Required work:
From the first line through the one containing "Task: Click the Institution", restate the listing word for word, and give no other lines.

***** Task input *****

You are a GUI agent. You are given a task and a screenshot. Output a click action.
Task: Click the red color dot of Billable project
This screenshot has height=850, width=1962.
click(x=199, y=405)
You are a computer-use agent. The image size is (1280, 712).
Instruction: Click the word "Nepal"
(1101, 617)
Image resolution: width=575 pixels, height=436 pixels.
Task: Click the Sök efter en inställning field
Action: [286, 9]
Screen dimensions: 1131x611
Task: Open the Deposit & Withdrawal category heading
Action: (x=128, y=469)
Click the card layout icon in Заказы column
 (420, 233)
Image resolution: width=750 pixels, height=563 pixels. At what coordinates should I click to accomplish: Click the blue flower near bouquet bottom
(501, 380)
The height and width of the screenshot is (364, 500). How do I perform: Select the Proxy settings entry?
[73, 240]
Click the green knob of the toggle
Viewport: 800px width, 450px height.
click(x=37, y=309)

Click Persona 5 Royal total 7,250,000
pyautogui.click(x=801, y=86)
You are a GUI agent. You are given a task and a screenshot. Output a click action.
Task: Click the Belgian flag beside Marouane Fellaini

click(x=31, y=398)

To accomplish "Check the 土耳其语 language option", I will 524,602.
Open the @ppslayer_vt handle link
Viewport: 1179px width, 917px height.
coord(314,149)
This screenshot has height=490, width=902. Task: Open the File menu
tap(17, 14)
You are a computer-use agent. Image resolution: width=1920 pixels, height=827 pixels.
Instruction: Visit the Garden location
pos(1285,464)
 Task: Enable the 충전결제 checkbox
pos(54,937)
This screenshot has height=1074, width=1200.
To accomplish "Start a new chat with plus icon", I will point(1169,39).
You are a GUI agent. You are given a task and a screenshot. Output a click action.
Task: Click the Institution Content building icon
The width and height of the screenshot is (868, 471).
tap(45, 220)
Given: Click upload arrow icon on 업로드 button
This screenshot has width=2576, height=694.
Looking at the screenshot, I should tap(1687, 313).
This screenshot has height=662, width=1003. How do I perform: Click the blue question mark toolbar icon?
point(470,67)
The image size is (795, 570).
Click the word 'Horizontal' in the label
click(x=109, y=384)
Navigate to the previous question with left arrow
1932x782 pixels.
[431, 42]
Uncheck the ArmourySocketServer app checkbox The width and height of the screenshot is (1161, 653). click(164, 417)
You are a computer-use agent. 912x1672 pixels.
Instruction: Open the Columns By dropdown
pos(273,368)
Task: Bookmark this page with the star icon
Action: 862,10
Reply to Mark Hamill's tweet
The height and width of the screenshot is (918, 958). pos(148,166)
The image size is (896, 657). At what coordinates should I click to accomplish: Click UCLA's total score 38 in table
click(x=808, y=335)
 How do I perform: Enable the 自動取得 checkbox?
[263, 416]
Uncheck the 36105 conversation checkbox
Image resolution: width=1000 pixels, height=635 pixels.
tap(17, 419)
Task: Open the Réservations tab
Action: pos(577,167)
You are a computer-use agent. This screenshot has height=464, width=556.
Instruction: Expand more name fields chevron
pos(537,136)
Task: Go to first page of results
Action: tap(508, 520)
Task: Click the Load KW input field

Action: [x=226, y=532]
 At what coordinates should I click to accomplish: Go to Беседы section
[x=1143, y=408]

*****

Problem solution:
You are a GUI agent. You are given a task and a screenshot. Output a click action.
Task: Click the red color dot of Billable project
This screenshot has height=850, width=1962.
click(x=199, y=405)
You are a computer-use agent. The image size is (1280, 712).
Instruction: Click the word "Nepal"
(1101, 617)
Image resolution: width=575 pixels, height=436 pixels.
Task: Click the Sök efter en inställning field
Action: [286, 9]
Screen dimensions: 1131x611
Task: Open the Deposit & Withdrawal category heading
Action: (x=128, y=469)
Click the card layout icon in Заказы column
 (420, 233)
Image resolution: width=750 pixels, height=563 pixels. At what coordinates should I click to accomplish: Click the blue flower near bouquet bottom
(501, 380)
The height and width of the screenshot is (364, 500). How do I perform: Select the Proxy settings entry?
[73, 240]
Click the green knob of the toggle
Viewport: 800px width, 450px height.
click(x=37, y=309)

Click Persona 5 Royal total 7,250,000
pyautogui.click(x=801, y=86)
You are a GUI agent. You are given a task and a screenshot. Output a click action.
Task: Click the Belgian flag beside Marouane Fellaini

click(x=31, y=398)

To accomplish "Check the 土耳其语 language option", I will 524,602.
Open the @ppslayer_vt handle link
Viewport: 1179px width, 917px height.
coord(314,149)
This screenshot has height=490, width=902. Task: Open the File menu
tap(17, 14)
You are a computer-use agent. Image resolution: width=1920 pixels, height=827 pixels.
Instruction: Visit the Garden location
pos(1285,464)
 Task: Enable the 충전결제 checkbox
pos(54,937)
This screenshot has height=1074, width=1200.
To accomplish "Start a new chat with plus icon", I will point(1169,39).
You are a GUI agent. You are given a task and a screenshot. Output a click action.
Task: Click the Institution Content building icon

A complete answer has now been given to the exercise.